DATASET EXTRACT START

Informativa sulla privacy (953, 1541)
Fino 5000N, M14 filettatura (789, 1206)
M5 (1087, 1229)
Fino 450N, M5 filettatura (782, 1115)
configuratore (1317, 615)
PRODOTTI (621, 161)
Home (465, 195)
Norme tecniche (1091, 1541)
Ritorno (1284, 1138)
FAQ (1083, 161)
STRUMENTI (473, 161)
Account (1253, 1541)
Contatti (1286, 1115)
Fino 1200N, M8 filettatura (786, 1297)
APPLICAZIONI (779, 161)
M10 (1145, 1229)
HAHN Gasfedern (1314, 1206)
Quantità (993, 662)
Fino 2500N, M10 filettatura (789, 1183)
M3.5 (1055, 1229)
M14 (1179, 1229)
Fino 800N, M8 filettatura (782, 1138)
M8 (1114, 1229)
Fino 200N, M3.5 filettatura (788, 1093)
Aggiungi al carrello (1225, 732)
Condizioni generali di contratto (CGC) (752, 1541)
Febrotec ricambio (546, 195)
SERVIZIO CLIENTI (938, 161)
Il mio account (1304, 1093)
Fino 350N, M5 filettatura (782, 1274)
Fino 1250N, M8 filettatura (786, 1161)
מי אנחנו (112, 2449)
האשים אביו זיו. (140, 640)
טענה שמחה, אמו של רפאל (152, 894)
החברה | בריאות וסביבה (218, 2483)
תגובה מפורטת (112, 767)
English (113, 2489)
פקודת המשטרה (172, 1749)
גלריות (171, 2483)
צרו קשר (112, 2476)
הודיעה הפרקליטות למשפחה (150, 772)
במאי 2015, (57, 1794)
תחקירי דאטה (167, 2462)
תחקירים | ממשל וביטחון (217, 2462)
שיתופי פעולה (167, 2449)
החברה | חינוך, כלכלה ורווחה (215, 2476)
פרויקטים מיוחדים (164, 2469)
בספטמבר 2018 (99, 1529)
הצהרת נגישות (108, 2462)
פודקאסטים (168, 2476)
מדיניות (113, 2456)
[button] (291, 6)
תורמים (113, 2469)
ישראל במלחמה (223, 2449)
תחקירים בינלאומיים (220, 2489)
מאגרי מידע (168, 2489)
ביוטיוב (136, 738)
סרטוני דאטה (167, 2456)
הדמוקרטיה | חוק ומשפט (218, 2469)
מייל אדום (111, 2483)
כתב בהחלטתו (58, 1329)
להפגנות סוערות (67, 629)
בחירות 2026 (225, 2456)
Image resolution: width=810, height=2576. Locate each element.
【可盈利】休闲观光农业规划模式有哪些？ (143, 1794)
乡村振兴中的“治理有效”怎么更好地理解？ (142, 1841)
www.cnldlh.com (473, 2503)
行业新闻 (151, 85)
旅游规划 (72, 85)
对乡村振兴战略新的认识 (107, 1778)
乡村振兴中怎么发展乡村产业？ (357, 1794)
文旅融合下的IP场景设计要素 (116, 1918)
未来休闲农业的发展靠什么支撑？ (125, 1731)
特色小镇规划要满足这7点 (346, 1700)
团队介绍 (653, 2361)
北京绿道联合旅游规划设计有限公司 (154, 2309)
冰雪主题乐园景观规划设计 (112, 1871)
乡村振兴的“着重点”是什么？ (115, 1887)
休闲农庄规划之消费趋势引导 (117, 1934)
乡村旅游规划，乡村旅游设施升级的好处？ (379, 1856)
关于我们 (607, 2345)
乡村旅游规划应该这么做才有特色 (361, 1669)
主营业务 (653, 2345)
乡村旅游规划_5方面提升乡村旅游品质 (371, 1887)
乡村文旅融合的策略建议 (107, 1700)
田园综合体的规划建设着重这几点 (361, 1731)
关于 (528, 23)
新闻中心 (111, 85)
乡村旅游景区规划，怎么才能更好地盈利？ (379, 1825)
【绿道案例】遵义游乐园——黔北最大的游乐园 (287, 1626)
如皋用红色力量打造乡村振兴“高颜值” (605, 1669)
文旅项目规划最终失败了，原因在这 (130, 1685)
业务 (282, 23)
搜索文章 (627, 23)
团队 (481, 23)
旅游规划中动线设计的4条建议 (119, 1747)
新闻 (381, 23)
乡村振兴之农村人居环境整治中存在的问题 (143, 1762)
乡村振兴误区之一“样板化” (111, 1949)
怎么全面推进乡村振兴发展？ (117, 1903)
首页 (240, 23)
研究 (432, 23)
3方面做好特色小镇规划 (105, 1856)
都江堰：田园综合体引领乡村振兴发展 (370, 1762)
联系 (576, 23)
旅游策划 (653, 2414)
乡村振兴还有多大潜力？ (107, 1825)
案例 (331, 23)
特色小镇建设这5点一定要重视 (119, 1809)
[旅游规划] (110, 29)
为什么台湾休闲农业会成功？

DATASET EXTRACT END

* _WHAT IS NEEDED_
Write the records out again, character for character.

* _WRITTEN SOLUTION_
Informativa sulla privacy (953, 1541)
Fino 5000N, M14 filettatura (789, 1206)
M5 (1087, 1229)
Fino 450N, M5 filettatura (782, 1115)
configuratore (1317, 615)
PRODOTTI (621, 161)
Home (465, 195)
Norme tecniche (1091, 1541)
Ritorno (1284, 1138)
FAQ (1083, 161)
STRUMENTI (473, 161)
Account (1253, 1541)
Contatti (1286, 1115)
Fino 1200N, M8 filettatura (786, 1297)
APPLICAZIONI (779, 161)
M10 (1145, 1229)
HAHN Gasfedern (1314, 1206)
Quantità (993, 662)
Fino 2500N, M10 filettatura (789, 1183)
M3.5 (1055, 1229)
M14 (1179, 1229)
Fino 800N, M8 filettatura (782, 1138)
M8 (1114, 1229)
Fino 200N, M3.5 filettatura (788, 1093)
Aggiungi al carrello (1225, 732)
Condizioni generali di contratto (CGC) (752, 1541)
Febrotec ricambio (546, 195)
SERVIZIO CLIENTI (938, 161)
Il mio account (1304, 1093)
Fino 350N, M5 filettatura (782, 1274)
Fino 1250N, M8 filettatura (786, 1161)
מי אנחנו (112, 2449)
האשים אביו זיו. (140, 640)
טענה שמחה, אמו של רפאל (152, 894)
החברה | בריאות וסביבה (218, 2483)
תגובה מפורטת (112, 767)
English (113, 2489)
פקודת המשטרה (172, 1749)
גלריות (171, 2483)
צרו קשר (112, 2476)
הודיעה הפרקליטות למשפחה (150, 772)
במאי 2015, (57, 1794)
תחקירי דאטה (167, 2462)
תחקירים | ממשל וביטחון (217, 2462)
שיתופי פעולה (167, 2449)
החברה | חינוך, כלכלה ורווחה (215, 2476)
פרויקטים מיוחדים (164, 2469)
בספטמבר 2018 (99, 1529)
הצהרת נגישות (108, 2462)
פודקאסטים (168, 2476)
מדיניות (113, 2456)
[button] (291, 6)
תורמים (113, 2469)
ישראל במלחמה (223, 2449)
תחקירים בינלאומיים (220, 2489)
מאגרי מידע (168, 2489)
ביוטיוב (136, 738)
סרטוני דאטה (167, 2456)
הדמוקרטיה | חוק ומשפט (218, 2469)
מייל אדום (111, 2483)
כתב בהחלטתו (58, 1329)
להפגנות סוערות (67, 629)
בחירות 2026 (225, 2456)
Image resolution: width=810, height=2576. Locate each element.
【可盈利】休闲观光农业规划模式有哪些？ (143, 1794)
乡村振兴中的“治理有效”怎么更好地理解？ (142, 1841)
www.cnldlh.com (473, 2503)
行业新闻 (151, 85)
旅游规划 (72, 85)
对乡村振兴战略新的认识 (107, 1778)
乡村振兴中怎么发展乡村产业？ (357, 1794)
文旅融合下的IP场景设计要素 (116, 1918)
未来休闲农业的发展靠什么支撑？ (125, 1731)
特色小镇规划要满足这7点 (346, 1700)
团队介绍 (653, 2361)
北京绿道联合旅游规划设计有限公司 (154, 2309)
冰雪主题乐园景观规划设计 (112, 1871)
乡村振兴的“着重点”是什么？ (115, 1887)
休闲农庄规划之消费趋势引导 (117, 1934)
乡村旅游规划，乡村旅游设施升级的好处？ (379, 1856)
关于我们 (607, 2345)
乡村旅游规划应该这么做才有特色 (361, 1669)
主营业务 (653, 2345)
乡村旅游规划_5方面提升乡村旅游品质 (371, 1887)
乡村文旅融合的策略建议 (107, 1700)
田园综合体的规划建设着重这几点 (361, 1731)
关于 (528, 23)
新闻中心 (111, 85)
乡村旅游景区规划，怎么才能更好地盈利？ (379, 1825)
【绿道案例】遵义游乐园——黔北最大的游乐园 (287, 1626)
如皋用红色力量打造乡村振兴“高颜值” (605, 1669)
文旅项目规划最终失败了，原因在这 (130, 1685)
业务 (282, 23)
搜索文章 (627, 23)
团队 (481, 23)
旅游规划中动线设计的4条建议 (119, 1747)
新闻 (381, 23)
乡村振兴之农村人居环境整治中存在的问题 (143, 1762)
乡村振兴误区之一“样板化” (111, 1949)
怎么全面推进乡村振兴发展？ (117, 1903)
首页 (240, 23)
研究 (432, 23)
3方面做好特色小镇规划 (105, 1856)
都江堰：田园综合体引领乡村振兴发展 (370, 1762)
联系 (576, 23)
旅游策划 (653, 2414)
乡村振兴还有多大潜力？ (107, 1825)
案例 (331, 23)
特色小镇建设这5点一定要重视 (119, 1809)
[旅游规划] (110, 29)
为什么台湾休闲农业会成功？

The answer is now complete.